For ************* meant to be fun? Yes, I would give more patience. This was like the first time he didn't get back immediately, if we're just casual I'm going to give more time before I decide the guy is not decent. That doesn't mean I don't think you can't continue to date someone else (or strike up conversation with someone else) after all, casual and fun!

I also said I think it could have been different interpretations of 'needy' to which I'm not sure either party is at fault.
 
Single dating in a world pandemic is probably something none of us have had to deal with. Lot of different things going on that many of us having had to deal with.
Yup been living that life for a year+ now. The first few months in particular were really interesting lol. I get the feeling that’s supposed to be excusing things and really to me it’s likely a loss of interest, wasn’t being genuine from the go or he’s poor at communicating things. Yes it’s possible something in life came up, but again my point has been it takes less than a min. Even if it was a “hey, been a crazy couple days. Exhausted and going to bed, but thinking of you.” So to me that falls under poor communication. I can fully admit poor communication is one of my biggest flaws.... it wouldn’t stop me from sending one of those type of texts if I were genuinely interested. If the person followed up trying to pry into things and I didn’t want to talk about it I might very well shut them out, but the initial effort would be there. Are you in the wait a week or 2 for a text back camp too?
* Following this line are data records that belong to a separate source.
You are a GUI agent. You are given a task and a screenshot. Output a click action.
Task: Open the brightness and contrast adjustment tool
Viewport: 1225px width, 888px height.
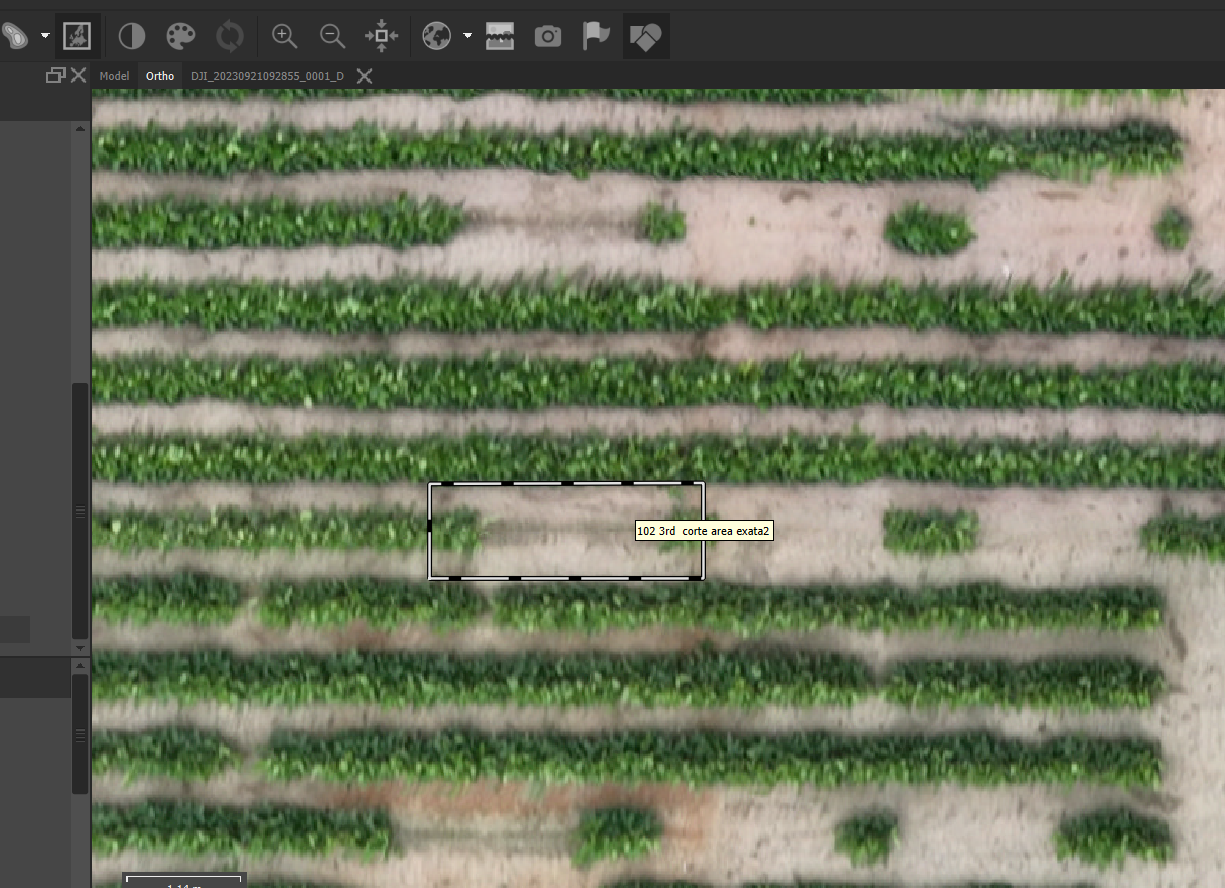pyautogui.click(x=131, y=36)
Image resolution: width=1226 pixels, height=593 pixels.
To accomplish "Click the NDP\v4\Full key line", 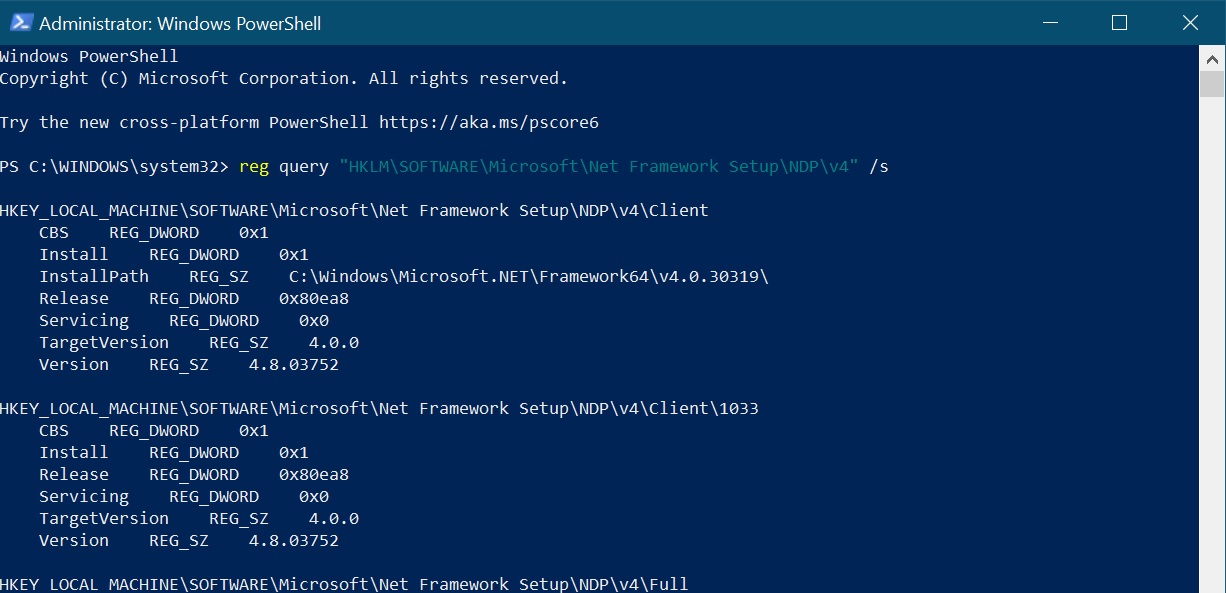I will coord(344,584).
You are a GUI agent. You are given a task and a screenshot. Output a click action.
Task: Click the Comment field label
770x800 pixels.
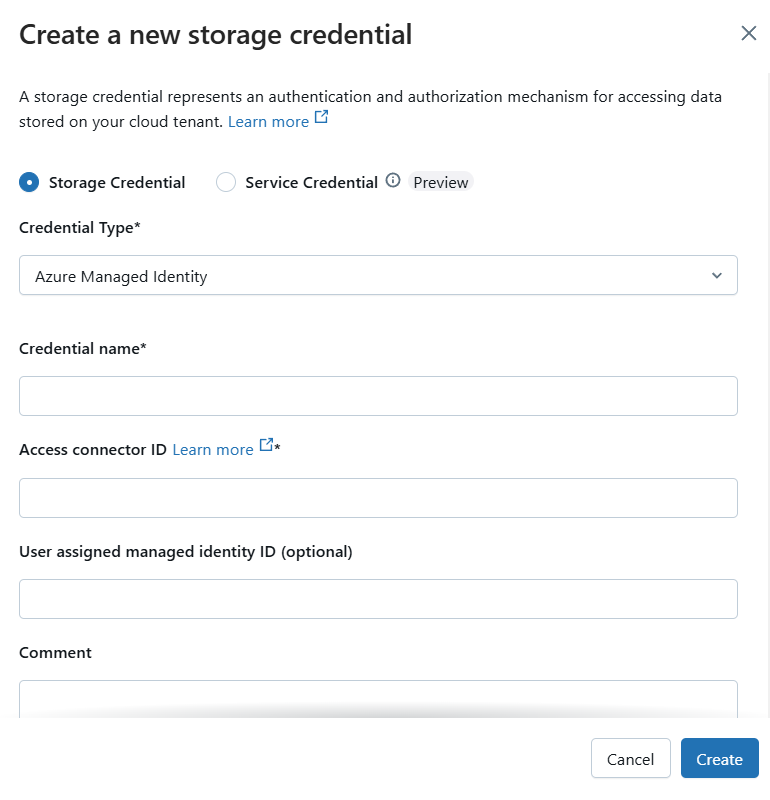click(x=55, y=653)
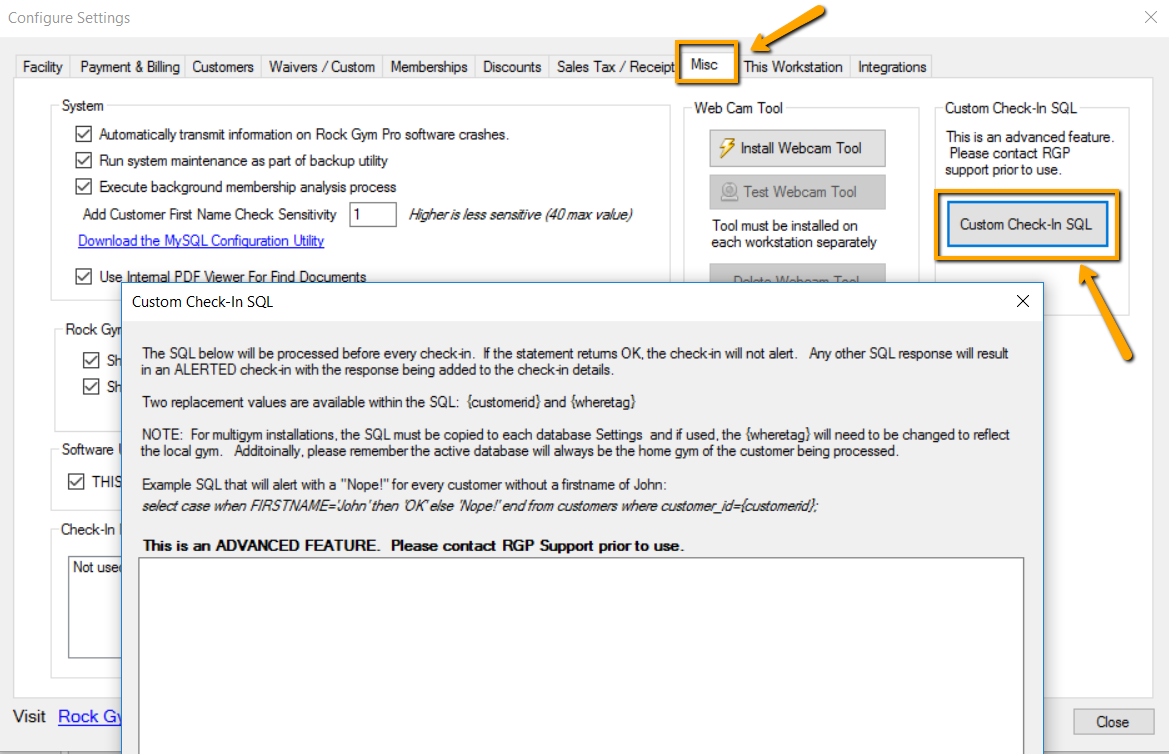Click the First Name Check Sensitivity field
The width and height of the screenshot is (1169, 754).
coord(372,214)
I suppose maybe I shouldn’t be the one giving the advice here though a perpetually single person also Christa! :rotfl2:It’s possible you should listen to the others and disregard what I say lol.
 
I think it's more than reasonable to expect that he would respond based on how your communication went with him before. It's disappointing, but hang in there. If he's not the one, better to find out sooner than later, and there will be someone, but you might have to give it more time than the 30 days on your app. I really admire you for putting yourself out there. Finding a connection isn't easy, and sometimes, as in my case, it happens when you weren't even expecting it.
I agree, it still hurts to feel "rejected" once again but I'd rather it be now then when too many feelings got involved.